A total of 3 randomized treatment arms were included in the study: 3 consecutive weeks of supraphysiologic doses of the injection 5 times per week both peritumorally and perilymphatically plus CIZ following by standard of care and zinc multivitamins daily from day 1 of injection to 1 day prior to surgery (n = 3/7); 3-week injection regimen minus CIZ prior to standard of care (n = 1/7); and standard of care alone (n = 3/7). Standard of care was identical across all arms and consisted of a bifurcated treatment path after surgery, including a radiotherapy-only cohort and concurrent chemoradiotherapy cohort. Treatment strategy was determined based on pathology and medical judgment.
Additional findings from the study that will be presented to the FDA indicated that objective response prior to surgery appeared predictive of improved overall survival (OS) and a significant reduction in mortality. For the ITT population, the death rate was 22.2% among leukocyte interleukin injection responders compared with 54.1% in non-responders (HR, 0.301; 95% CI, 0.16-0.566; 2-sided Fisher Exact P-value <.0001). In patients who had lower risk of recurrence, these rates were 12.5% vs 41.0% in both respective arms (HR, 0.246; 95% CI, .077-.787; 2-sided Fisher Extract P-value = .0101).

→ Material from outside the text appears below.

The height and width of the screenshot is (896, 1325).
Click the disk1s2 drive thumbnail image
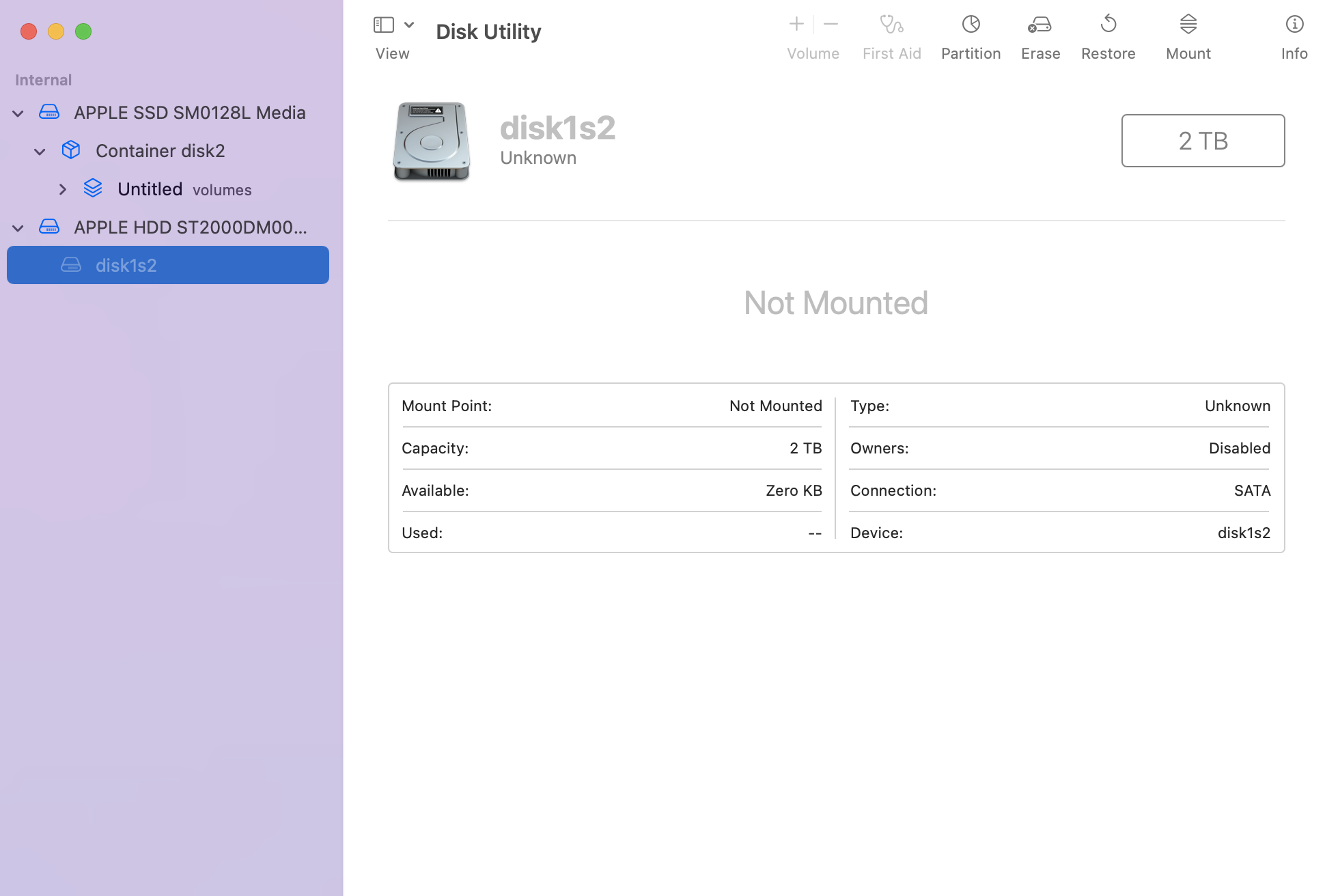point(431,141)
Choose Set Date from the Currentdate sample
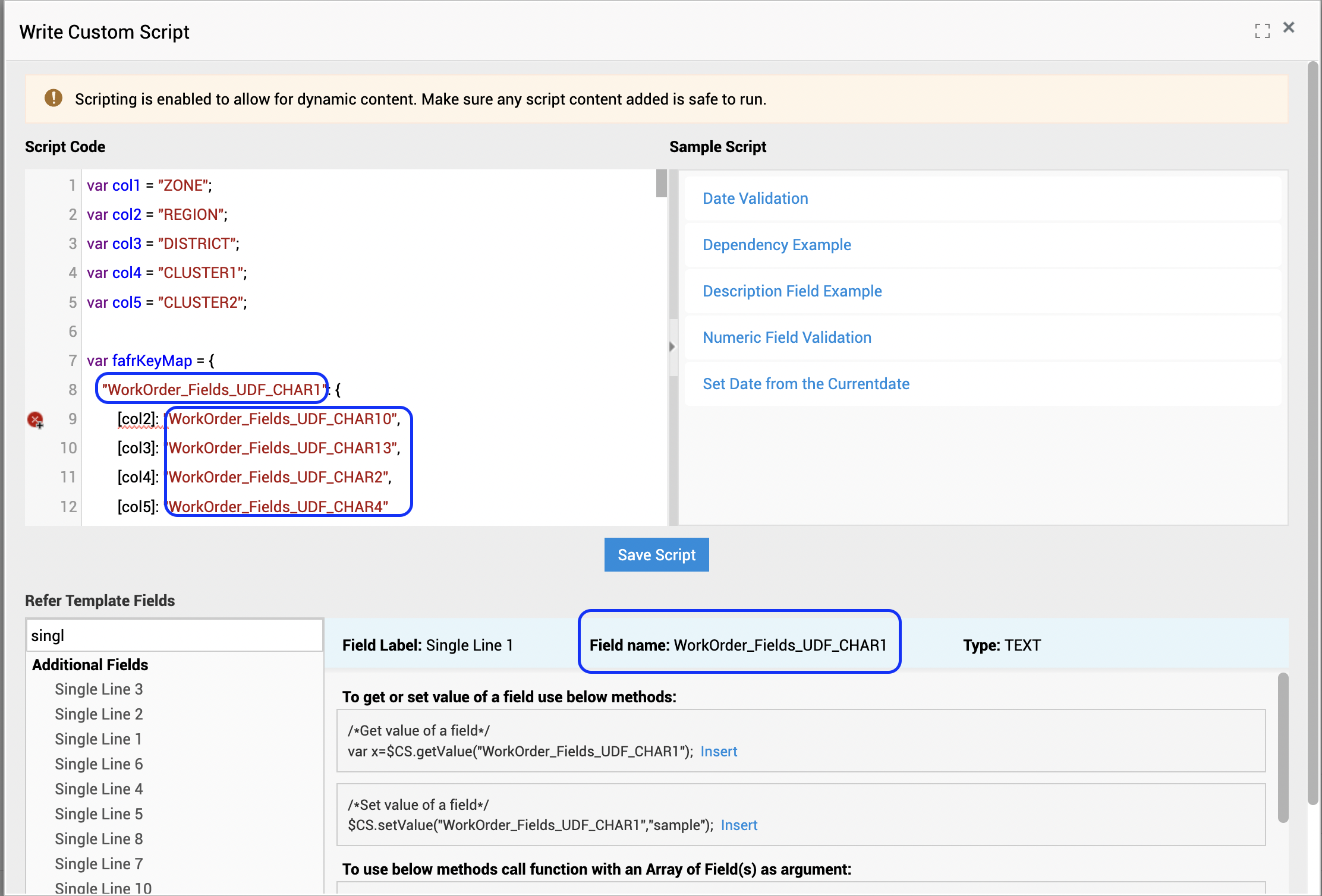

Investigators also reported a 5-year OS benefit of 14.1% in the experimental arm among those at a lower risk of recurrence, with OS rates of 62.7% compared with 48.6% in the standard of care arm. Additionally, the median OS in the lower risk of recurrence population was 101.7 months in the peritumoral injection plus CIZ arm compared with 55.2 months in the standard of care arm. Investigators also reported confirmation of progression-free survival for patients within the lower risk of recurrence cohort among those treated with the injection plus CIZ compared with standard of care. Moreover, the incidence of adverse effects (AEs) and serious AEs were comparable between the 2 treatment arms.